All records below must be written out exactly, with the pictures excluded.

Dataset entries ->
--------------------------------

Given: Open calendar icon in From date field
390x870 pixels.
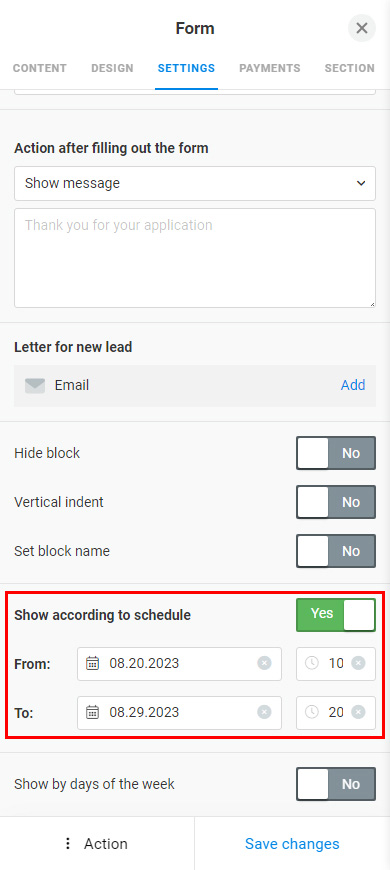Looking at the screenshot, I should (x=93, y=663).
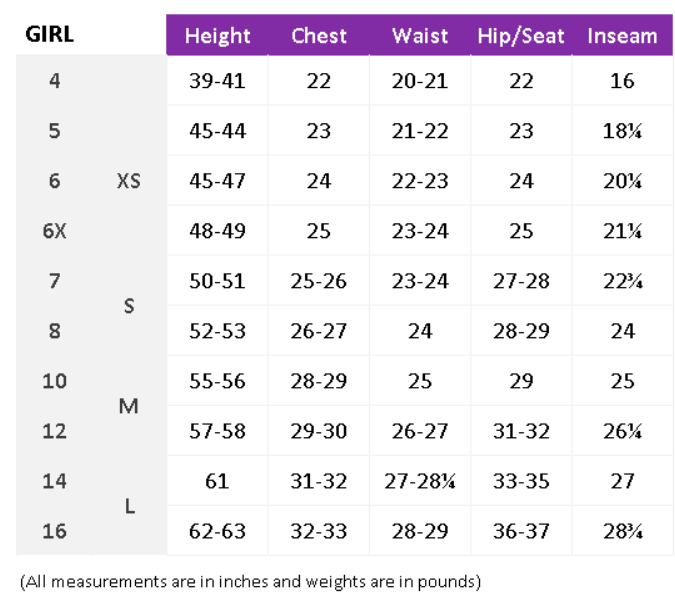
Task: Click the waist cell reading 27-28¼
Action: 420,481
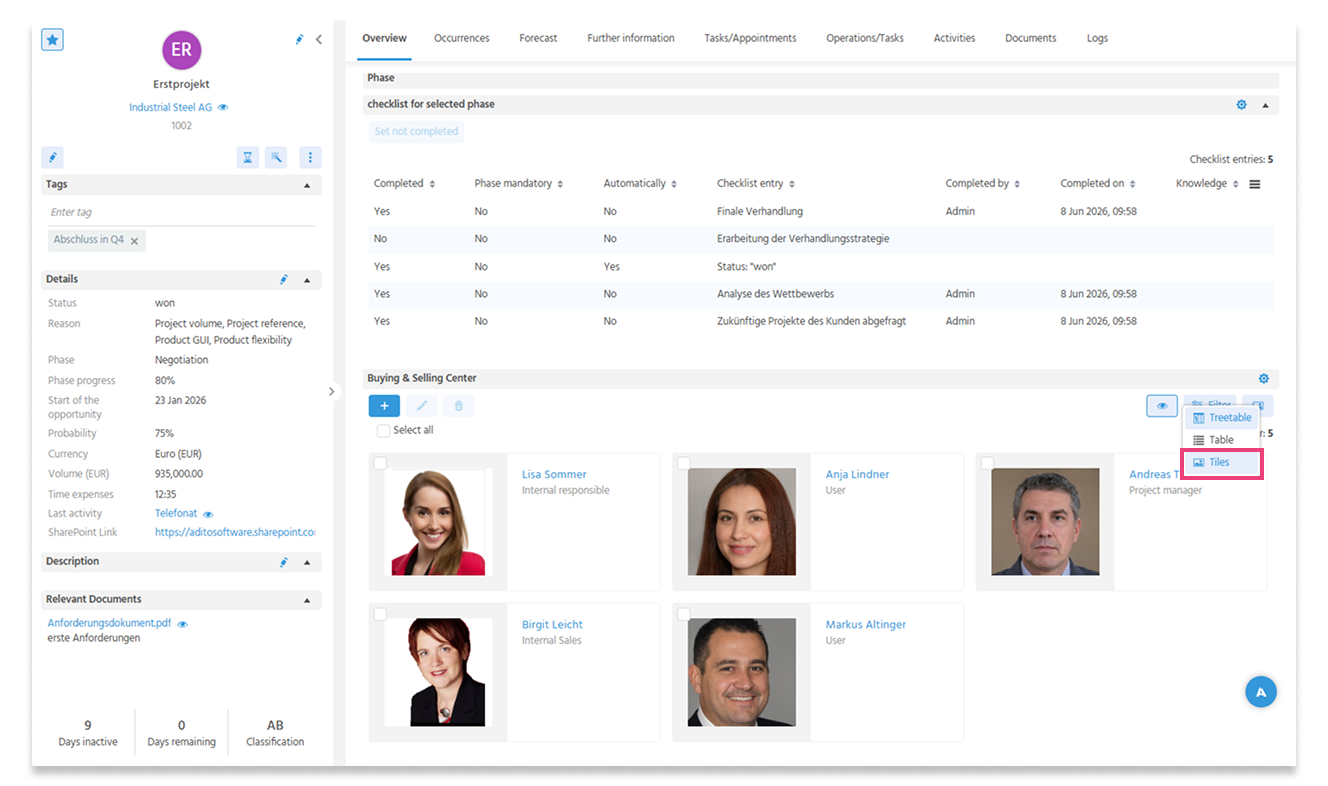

--------------------------------

Response to the exercise ->
Given: Open calendar icon in From date field
390x870 pixels.
Looking at the screenshot, I should (x=93, y=663).
Task: Click the waist cell reading 27-28¼
Action: 420,481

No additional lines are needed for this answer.